Which lines in the items below contain the string "width" with the same case? Collect each one and copy it in full.

→ **INPUT MATERIAL**:
........

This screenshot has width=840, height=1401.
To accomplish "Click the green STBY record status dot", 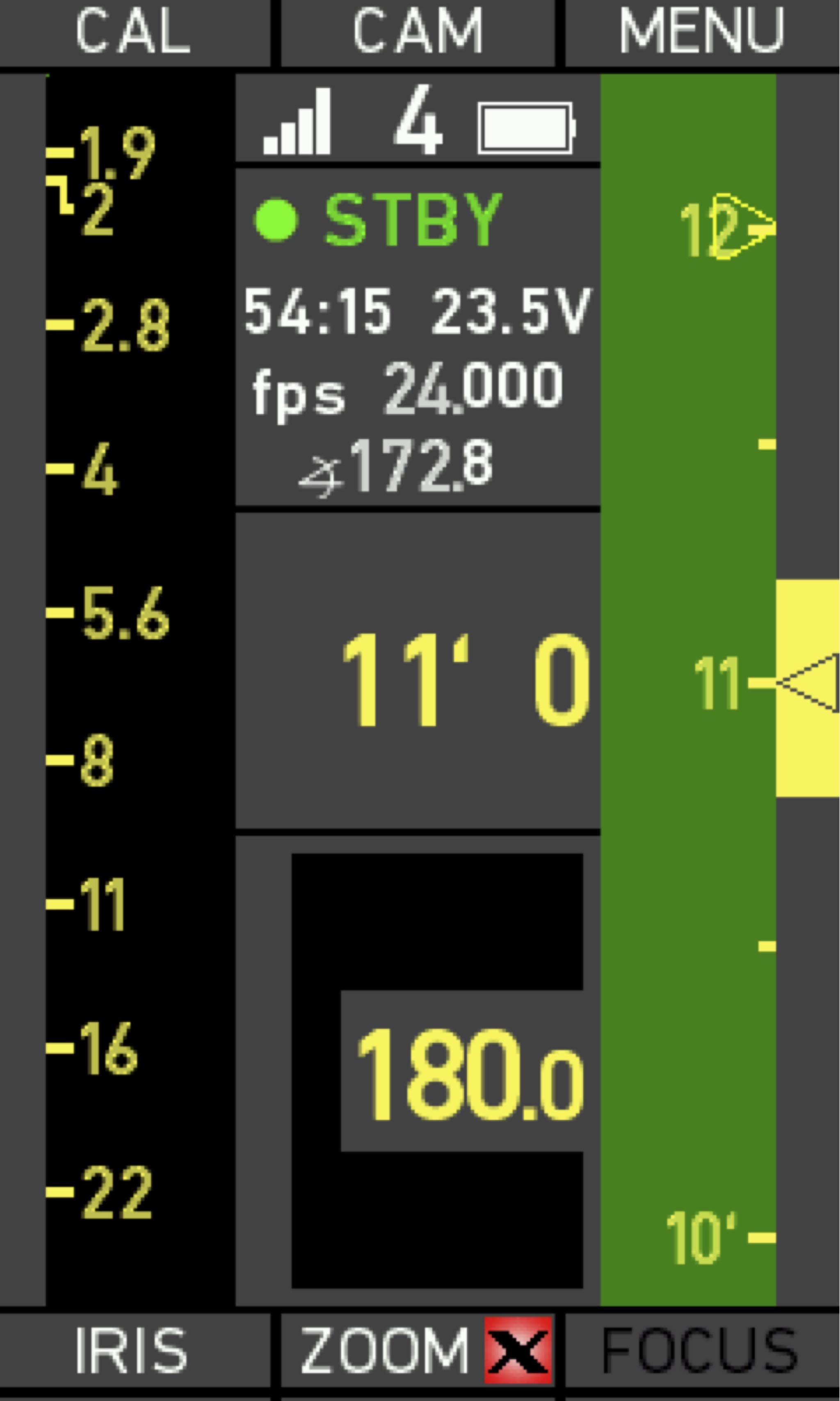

........

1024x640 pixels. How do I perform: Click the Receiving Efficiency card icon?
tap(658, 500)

........

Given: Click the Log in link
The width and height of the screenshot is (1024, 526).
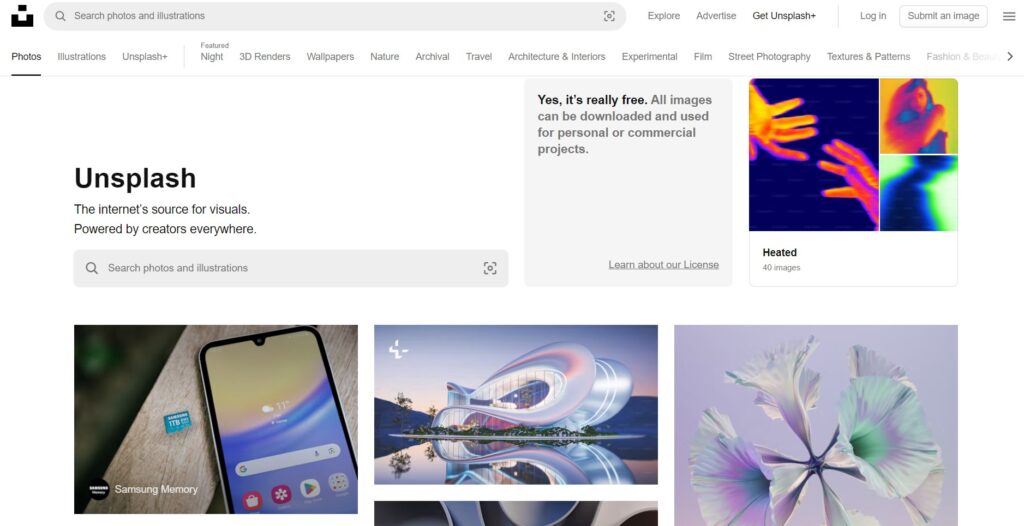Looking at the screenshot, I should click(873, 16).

........

→ **RESULT OF THE EXERCISE**:
This screenshot has width=840, height=1401.
The width and height of the screenshot is (1024, 526).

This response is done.